Trend watch: Shakespeare on an MP3?

By MADLEN READ, AP Business Writer
Friday, February 09, 2007

NEW YORK (AP) -- Lindleigh Whetstone,18, wears headphones as she shoves clothes into the washing machine. Her classmate, Stepheno Zollos, 17, wears them as he shops for groceries. But they're not listening to the top 40; they're learning Spanish.

The two are students in Kathy O'Connor's class at Tidewater Community College in Southeastern Virginia. O'Connor got an $11,000 grant to lend the students iPods for learning anywhere.

Whetstone says her Spanish listening went from 30 minutes to 5 hours a week..

Students are increasingly using MP3 players to listen to books, textbook study guides and language labs. Books and personal stereos have always been portable, but audio books are easier to carry around in MP3 form. A typical 300-page novel might take up 12 CDs, but only a tiny portion of an MP3 player's memory and prices for audiobook downloads are mostly comparable to audio CDs.

Though a September 2006 Internet survey by market research firm Harrison Group Inc. showed that 85 percent of teen MP3 use was for music listening, with 10 percent for video, and the remaining 5 percent for podcasts and audio texts, the actual numbers for the latter are thought to be growing.

Over half of teens owned a portable MP3 player in mid-2006, according to TEMPO, a study of digital music behavior conducted by market research firm Ipsos that surveyed over 1,000 Americans aged 12 and up.

Audiobooks do cost more than traditional books, however. Jane Austen's "Pride and Prejudice" costs $26, and the more recent Harry Potter books cost $50. And that doesn't even count the cost of an MP3 player.

Marketing experts point out that the audiobook industry is already one of the fastest-growing parts of publishing. And given the new technologies that will merge phones and Internet browsers with MP3 players, the market could grow even more quickly, said Jim Taylor, vice chairman of Harrison Group."McGraw-Hill Cos., one of the three biggest textbook publishers, now offers more than 800 digital products, most with audio, and that figure has increased by 50 percent over the past four years, according to Scott Criswell, McGraw-Hill's higher education product manager for online delivery systems.

Audible Inc., the biggest audio book seller, and Pearson Education, the biggest textbook publisher, teamed up last summer to launch VangoNotes, textbook chapter summaries and reviews in MP3 form. The companies said thousands of students have downloaded the more than 100 titles, which should grow to 200 titles by fall.Students are more mobile today.
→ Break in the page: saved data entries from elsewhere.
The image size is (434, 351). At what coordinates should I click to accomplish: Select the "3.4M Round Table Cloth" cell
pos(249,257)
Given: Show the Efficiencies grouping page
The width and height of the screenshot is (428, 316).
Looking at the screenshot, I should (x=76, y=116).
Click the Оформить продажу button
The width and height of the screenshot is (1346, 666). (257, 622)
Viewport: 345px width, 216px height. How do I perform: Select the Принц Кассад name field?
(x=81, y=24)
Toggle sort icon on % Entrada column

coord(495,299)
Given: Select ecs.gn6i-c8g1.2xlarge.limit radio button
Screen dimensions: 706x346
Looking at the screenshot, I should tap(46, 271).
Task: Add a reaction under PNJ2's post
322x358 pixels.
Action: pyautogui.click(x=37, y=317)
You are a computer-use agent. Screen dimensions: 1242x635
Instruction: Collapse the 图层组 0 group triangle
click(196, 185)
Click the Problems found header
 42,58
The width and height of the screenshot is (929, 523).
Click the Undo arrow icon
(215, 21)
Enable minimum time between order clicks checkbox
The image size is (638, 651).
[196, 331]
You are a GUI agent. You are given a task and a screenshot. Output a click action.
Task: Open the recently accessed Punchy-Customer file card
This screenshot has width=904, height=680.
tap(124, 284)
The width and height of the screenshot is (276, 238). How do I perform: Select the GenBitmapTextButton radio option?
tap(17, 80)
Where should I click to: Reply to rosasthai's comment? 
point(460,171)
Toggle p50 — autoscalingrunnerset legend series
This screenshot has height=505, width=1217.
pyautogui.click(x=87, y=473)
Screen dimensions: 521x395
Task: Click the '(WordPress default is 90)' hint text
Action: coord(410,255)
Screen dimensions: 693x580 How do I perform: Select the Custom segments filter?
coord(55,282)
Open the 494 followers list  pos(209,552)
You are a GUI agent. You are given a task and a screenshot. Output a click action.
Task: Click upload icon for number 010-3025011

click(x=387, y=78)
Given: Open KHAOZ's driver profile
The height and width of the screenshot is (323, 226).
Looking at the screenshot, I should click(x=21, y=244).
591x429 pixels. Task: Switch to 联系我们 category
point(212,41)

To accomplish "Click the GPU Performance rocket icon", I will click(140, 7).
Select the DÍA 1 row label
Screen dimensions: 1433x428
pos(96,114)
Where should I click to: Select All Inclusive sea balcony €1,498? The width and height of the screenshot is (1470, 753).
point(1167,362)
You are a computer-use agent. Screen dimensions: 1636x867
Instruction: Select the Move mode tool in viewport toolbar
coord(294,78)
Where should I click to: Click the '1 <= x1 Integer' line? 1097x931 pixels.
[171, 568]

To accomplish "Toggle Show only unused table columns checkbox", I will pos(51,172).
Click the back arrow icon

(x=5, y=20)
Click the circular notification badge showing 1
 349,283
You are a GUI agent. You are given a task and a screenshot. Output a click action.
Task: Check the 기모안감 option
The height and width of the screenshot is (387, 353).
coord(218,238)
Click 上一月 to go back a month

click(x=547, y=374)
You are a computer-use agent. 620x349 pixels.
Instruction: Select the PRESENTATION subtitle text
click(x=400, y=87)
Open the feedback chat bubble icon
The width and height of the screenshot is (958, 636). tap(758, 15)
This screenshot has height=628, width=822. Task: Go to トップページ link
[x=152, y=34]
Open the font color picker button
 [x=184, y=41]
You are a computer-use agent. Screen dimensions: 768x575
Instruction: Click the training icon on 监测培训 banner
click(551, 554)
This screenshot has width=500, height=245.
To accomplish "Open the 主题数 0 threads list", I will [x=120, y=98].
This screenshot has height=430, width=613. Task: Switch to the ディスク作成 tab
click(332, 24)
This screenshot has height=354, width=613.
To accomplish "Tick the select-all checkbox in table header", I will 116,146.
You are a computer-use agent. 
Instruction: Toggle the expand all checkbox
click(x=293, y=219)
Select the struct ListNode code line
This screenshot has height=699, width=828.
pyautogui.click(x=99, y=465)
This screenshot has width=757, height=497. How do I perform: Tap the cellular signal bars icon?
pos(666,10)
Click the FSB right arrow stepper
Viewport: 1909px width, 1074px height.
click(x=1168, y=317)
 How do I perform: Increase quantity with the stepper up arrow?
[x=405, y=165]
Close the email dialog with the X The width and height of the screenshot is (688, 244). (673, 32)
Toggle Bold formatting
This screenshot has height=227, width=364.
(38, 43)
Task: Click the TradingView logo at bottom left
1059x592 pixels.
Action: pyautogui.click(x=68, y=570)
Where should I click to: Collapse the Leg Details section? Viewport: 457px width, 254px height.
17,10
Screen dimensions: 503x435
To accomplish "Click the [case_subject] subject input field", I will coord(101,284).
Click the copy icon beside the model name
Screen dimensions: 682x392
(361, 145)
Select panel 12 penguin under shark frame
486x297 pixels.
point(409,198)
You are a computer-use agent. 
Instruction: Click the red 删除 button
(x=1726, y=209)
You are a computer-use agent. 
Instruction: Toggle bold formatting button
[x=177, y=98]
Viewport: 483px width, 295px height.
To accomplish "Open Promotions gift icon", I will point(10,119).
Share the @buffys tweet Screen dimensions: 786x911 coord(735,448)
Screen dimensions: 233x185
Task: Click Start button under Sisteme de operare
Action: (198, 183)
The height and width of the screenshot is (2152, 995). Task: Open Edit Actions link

Their expectations of being able to get digital content is certainly much higher than it has been in the past," said

Teachers, especially at the college level, are increasingly making resources available in MP3 form: Michael Barrett, a cardiologist at Temple University, even put recordings of heart murmurs online so his medical students could download and listen to them, instead of squeezing in time with a patient.

"The iPod becomes a simulated patient, really," Barrett said.

Schools including Stanford University and University of Wisconsin-Madison now belong to iTunes U, a service launched a year ago by Apple Inc. that lets professors post lectures and students download them for free. Meanwhile, some libraries, including Swem Library at the College of William & Mary in Virginia, are lending out MP3 players to students. And for its summer assignment to incoming freshmen last year, Seton Hall University chose to assign listening, not reading: a piece by former U.S. Poet Laureate Billy Collins.

In response, new products have been popping up.

"Right now it's a small part of our business, but we believe it's going to be a growing part of our overall strategy," said Sandi Kirshner, chief marketing officer of Pearson's higher education unit.

It's not just college students; grade schoolers are starting to do their reading with earphones, too.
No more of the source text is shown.